Aber – und das ist ein weiterer Grund dafür, warum wir uns Ihrem Gesetzentwurf nicht anschließen werden – Persönlichkeitsrechte sind für uns von herausragender Bedeutung, und es ist eben ein Unterschied, ob ich Berufspolitiker bin, ob ich Mitglied eines gesetzgebenden Parlamentes – des Landtages oder des Bundestages – bin, oder ob ich ehrenamtlich Mitglied in einem Kommunalparlament und somit Teil der kommunalen Selbstverwaltung bin. Auf diesen Aspekt ist auch in der Sachverständigenanhörung im März des vergangenen Jahres hinreichend hingewiesen worden.

Es scheitert also nicht an den rechtlichen Möglichkeiten, wie Sie hier suggerieren, sondern es scheitert, wenn überhaupt, am politischen Willen vor Ort. Dieser politische Wille ist Teil der kommunalen Selbstverwaltung, die wir eigentlich alle im Hause hoch schätzen. Wir zumindest tun das. Darum setzen wir darauf, dass die Kommunen vor Ort für sich schon die richtige Entscheidung treffen werden. Aus diesem Grund brauchen wir diesen Gesetzentwurf nicht und lehnen ihn ab.

(Beifall von der FDP – Vereinzelt Beifall von der CDU)

Danke schön, Herr Kollege Höne. – Für die Piraten spricht der Kollege Herrmann.

Herr Präsident, vielen Dank für die Erteilung des Wortes. – Sehr geehrte Kolleginnen und Kollegen! Liebe Zuschauer hier im Saal und zu Hause! Wir haben heute schon viel über die Bedeutung der Einbeziehung und Beteiligung der Menschen in die politischen Gestaltungsmöglichkeiten, die unser demokratisches System bietet, gesprochen, sei es durch die Absenkung des Wahlalters oder durch ein Wahlrecht für Nicht-EU-Bürger im kommunalen Bereich und vieles mehr.

════════

AUFGABE IM DETAIL: Können Sie den Auszug aus der Parlamentsdebatte über den Gesetzentwurf vollständig und wortgetreu abschreiben?

ERFASSTE DATEN:
════════

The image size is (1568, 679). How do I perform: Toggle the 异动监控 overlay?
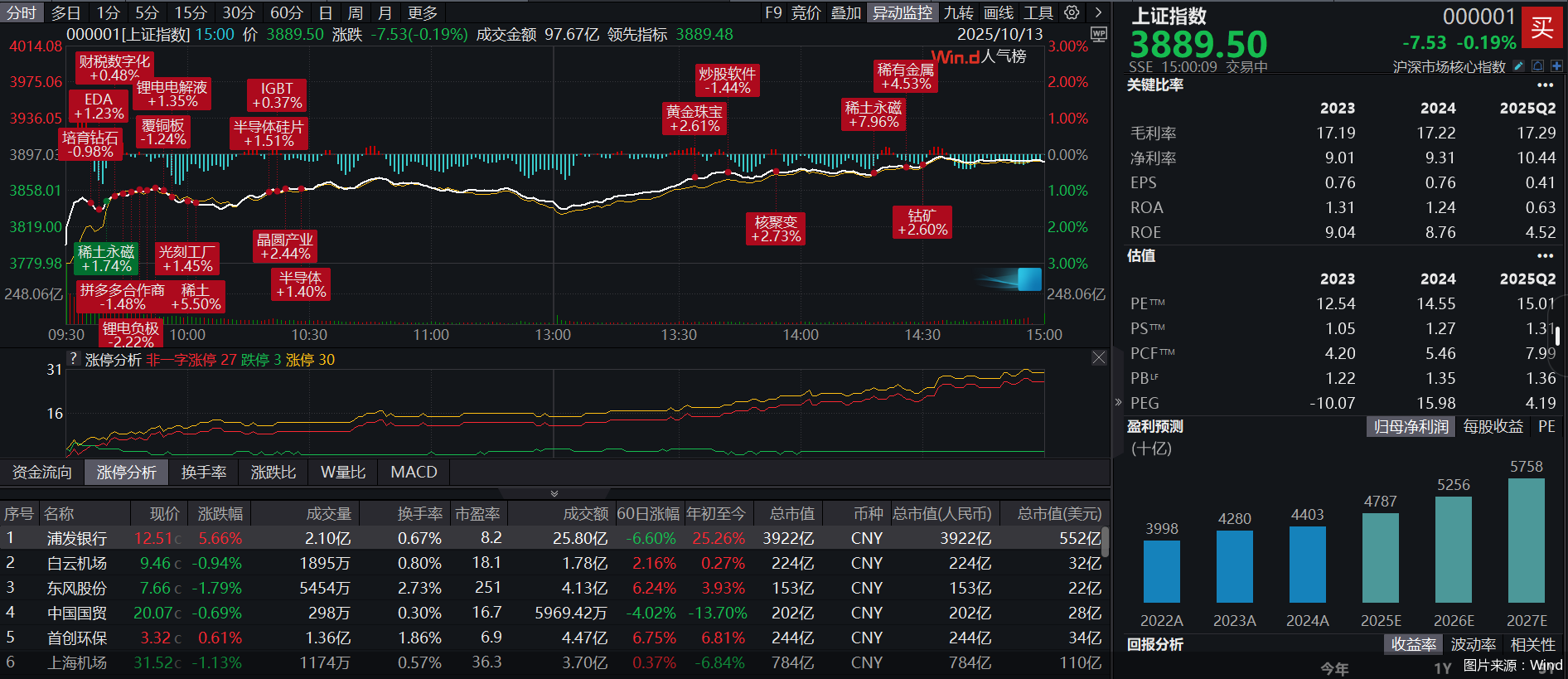pos(902,12)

════════

ANTWORTTEIL:
Aber – und das ist ein weiterer Grund dafür, warum wir uns Ihrem Gesetzentwurf nicht anschließen werden – Persönlichkeitsrechte sind für uns von herausragender Bedeutung, und es ist eben ein Unterschied, ob ich Berufspolitiker bin, ob ich Mitglied eines gesetzgebenden Parlamentes – des Landtages oder des Bundestages – bin, oder ob ich ehrenamtlich Mitglied in einem Kommunalparlament und somit Teil der kommunalen Selbstverwaltung bin. Auf diesen Aspekt ist auch in der Sachverständigenanhörung im März des vergangenen Jahres hinreichend hingewiesen worden.

Es scheitert also nicht an den rechtlichen Möglichkeiten, wie Sie hier suggerieren, sondern es scheitert, wenn überhaupt, am politischen Willen vor Ort. Dieser politische Wille ist Teil der kommunalen Selbstverwaltung, die wir eigentlich alle im Hause hoch schätzen. Wir zumindest tun das. Darum setzen wir darauf, dass die Kommunen vor Ort für sich schon die richtige Entscheidung treffen werden. Aus diesem Grund brauchen wir diesen Gesetzentwurf nicht und lehnen ihn ab.

(Beifall von der FDP – Vereinzelt Beifall von der CDU)

Danke schön, Herr Kollege Höne. – Für die Piraten spricht der Kollege Herrmann.

Herr Präsident, vielen Dank für die Erteilung des Wortes. – Sehr geehrte Kolleginnen und Kollegen! Liebe Zuschauer hier im Saal und zu Hause! Wir haben heute schon viel über die Bedeutung der Einbeziehung und Beteiligung der Menschen in die politischen Gestaltungsmöglichkeiten, die unser demokratisches System bietet, gesprochen, sei es durch die Absenkung des Wahlalters oder durch ein Wahlrecht für Nicht-EU-Bürger im kommunalen Bereich und vieles mehr.